Years ago my fashionista friend remarked that the higher a woman's hair, the greater her depression. So, so true. As proof I give you Marge Simpson.... take a look at that hair! Obviously she is in serious need of an intervention - both follically and mentally...with hair that high she probably needs a VAT of lithium...and yet, she seems normal - but of course, she is not...not with THAT HAIR!
Well, today....18 hours into what is sure to be a 192 hour depressive event, my hair is the size of Marge Simpson's. Maybe higher. My depression is that great....

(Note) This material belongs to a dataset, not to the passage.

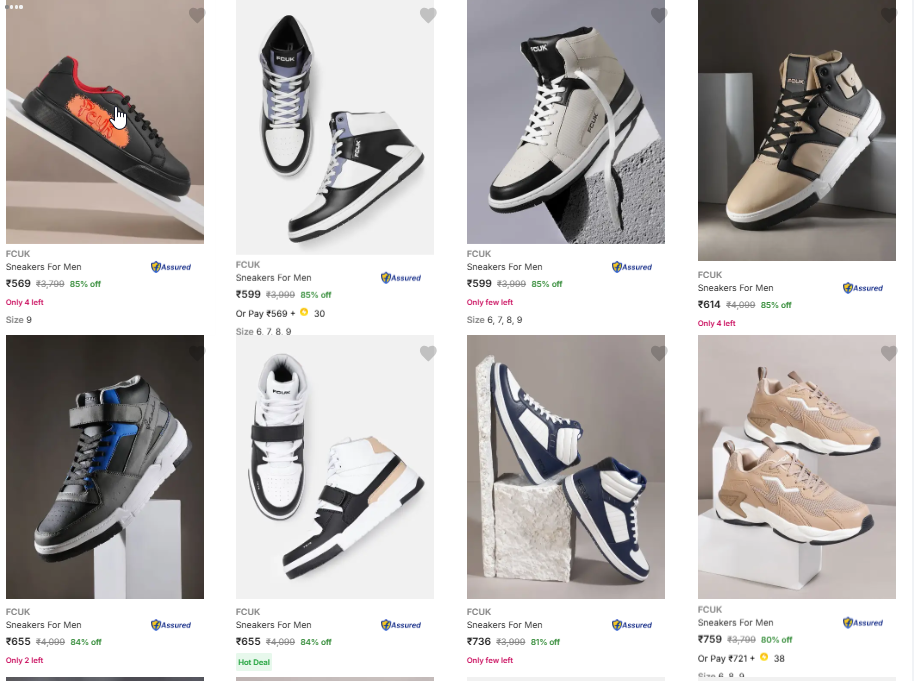Viewport: 914px width, 681px height.
Task: Click the ₹736 price of navy sneakers
Action: click(480, 642)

As you know, my oven died last week. I've been ONE FULL WEEK without an oven. Yesterday the repairman, aka Tony-Soprano-Meets-George-Carlin, came to perform, and I use that word loosely, a miracle on my oven. With his quick one-liners and his bada-bing zings, he pronounced that my oven was NOT dead....just comatose. This guy was something else - he spit out jokes faster than Rodney Dangerfield - talked about everything from his bad investment in SOIL FUTURES to his 2nd divorce - barely mentioning my oven. I tried to bring him around to it but was hardly able to get in a single word. After an hour that seemed like a ride on the root canal express he said it needed a new motherboard...to the tune of $480...handed me a bill for the service call - another $70 and then, with one more feeble attempt at witticism, something about his 1989 Dodge Shadow...which on ANY stage would not be funny...he FINALLY left! I took a comb to my hair immediately. The new motherboard won't be in until May 7th...8 more days without baking....8 more days of pining for cinnamon rolls, hummingbird cake, Dutch apple pie...8 more days of teasing and ratting my hair to new heights, running the risk of HHDA....Hair Height Depression Alopecia.